American presidents, including George W. Bush and Bill Clinton, have consistently instructed their foreign policy aides to pursue an agreement between the Israelis and Palestinians using the 1967 borders, with mutually agreed land swaps, as a basis for talks. Former Israeli Prime Minister Ehud Olmert, in fact, made such a proposal to the president of the Palestinian Authority, Mahmoud Abbas, in 2008.

Talks have to begin somewhere.  Why not there?

Yes, those borders are difficult to defend.  Ideally, they should not need to be defended.  That is the whole purpose of negotiations: to resolve the differences between the two peoples and institute a lasting peace based on mutual respect, not distrust.

This must be the goal of negotiations.  At some point both sides have to agree to live together in peace.  There is no other viable solution but that.  I don't imagine that it will be an easy task, resolving this poisonous conflict.

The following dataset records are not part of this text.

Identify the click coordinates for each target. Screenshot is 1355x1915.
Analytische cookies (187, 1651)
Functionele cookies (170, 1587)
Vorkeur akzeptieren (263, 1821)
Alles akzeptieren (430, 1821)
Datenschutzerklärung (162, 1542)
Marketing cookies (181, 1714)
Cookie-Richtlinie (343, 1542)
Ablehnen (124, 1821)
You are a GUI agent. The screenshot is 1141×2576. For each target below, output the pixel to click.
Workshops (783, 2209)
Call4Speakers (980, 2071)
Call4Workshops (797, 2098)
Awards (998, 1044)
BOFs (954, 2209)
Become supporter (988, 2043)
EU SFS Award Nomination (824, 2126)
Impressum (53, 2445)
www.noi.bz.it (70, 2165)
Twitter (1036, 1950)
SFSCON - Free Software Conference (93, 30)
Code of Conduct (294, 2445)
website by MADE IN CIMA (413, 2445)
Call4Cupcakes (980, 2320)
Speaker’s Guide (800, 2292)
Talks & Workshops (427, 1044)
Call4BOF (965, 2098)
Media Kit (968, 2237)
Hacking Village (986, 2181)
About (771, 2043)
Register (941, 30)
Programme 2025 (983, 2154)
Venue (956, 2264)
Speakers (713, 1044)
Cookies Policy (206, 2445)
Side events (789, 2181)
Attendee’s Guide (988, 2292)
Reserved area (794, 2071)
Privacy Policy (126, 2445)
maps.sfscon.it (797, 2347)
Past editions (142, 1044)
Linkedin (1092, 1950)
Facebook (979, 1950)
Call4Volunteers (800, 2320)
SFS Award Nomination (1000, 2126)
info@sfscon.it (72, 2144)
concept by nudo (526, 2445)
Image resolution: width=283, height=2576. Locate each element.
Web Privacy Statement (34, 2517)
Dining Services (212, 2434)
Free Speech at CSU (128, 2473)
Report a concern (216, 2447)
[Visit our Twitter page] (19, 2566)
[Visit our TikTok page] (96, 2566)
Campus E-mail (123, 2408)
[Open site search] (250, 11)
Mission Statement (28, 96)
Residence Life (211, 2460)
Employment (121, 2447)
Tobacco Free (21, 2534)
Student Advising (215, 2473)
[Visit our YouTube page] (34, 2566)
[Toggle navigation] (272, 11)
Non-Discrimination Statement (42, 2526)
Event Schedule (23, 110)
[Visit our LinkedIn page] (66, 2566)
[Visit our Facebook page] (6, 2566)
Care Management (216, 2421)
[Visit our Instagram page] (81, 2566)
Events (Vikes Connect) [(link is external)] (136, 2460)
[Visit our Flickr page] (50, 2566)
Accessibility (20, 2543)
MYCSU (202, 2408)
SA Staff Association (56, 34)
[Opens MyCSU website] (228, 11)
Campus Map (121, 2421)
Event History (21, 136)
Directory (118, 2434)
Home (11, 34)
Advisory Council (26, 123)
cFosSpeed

But, if the parties do not embrace the immense challenges presented by a vision of living together with difficult choices, then futures generations of Israelis and Palestinians are going to die because of a failure of courage and imagination today.

Thanks, and good luck.


Sunday, May 22, 2011

The Day After

Harold Camping's prediction of the "Rapture" and the beginning of the "tribulation" proved, once again, that there are people who are just aching to believe in something, anything, if it will relieve them of the responsibility of living in the present.  Really, that's what is behind much of the apocalyptic movement.  A fear of accepting the world we live in.  People whose willingness to believe one doomsday prophecy after another, as if escaping the problems and challenges of the world is preferable to dealing with them.

It's rather remarkable and unfortunate that so many of them are Americans, who, as President Obama famously said, ".....cling to guns or religion".

Oh well.

We've been complaining about how "Johnny can't read" for nearly half a century.  It should, therefore, be no mystery that we've come to the point where Johnny can't think.

Nonetheless, despite the challenges I face in my own life (don't ask) I'm glad I'm still here.  It is what it is.

Thanks, and good day.


Friday, May 20, 2011

The End Is Near

Today's New York Times had an article about the impending end of the world, scheduled for May 21st at 6.  I sure hope I'll be able to continue this blog tomorrow.

If not, it's been nice.....

Thanks, and good luck,


The View From Here

It's very simple: all the world is blogging so why not me.  I have a brain (or what's left of one).  I have a point of view.  And I have a good idea as to how I want to express my point of view.  Hence, my blog is called "The View From Here".

 Right now, I'm just going to work on formatting my blog, but don't you worry, I'll let you know when there's something I think you should know.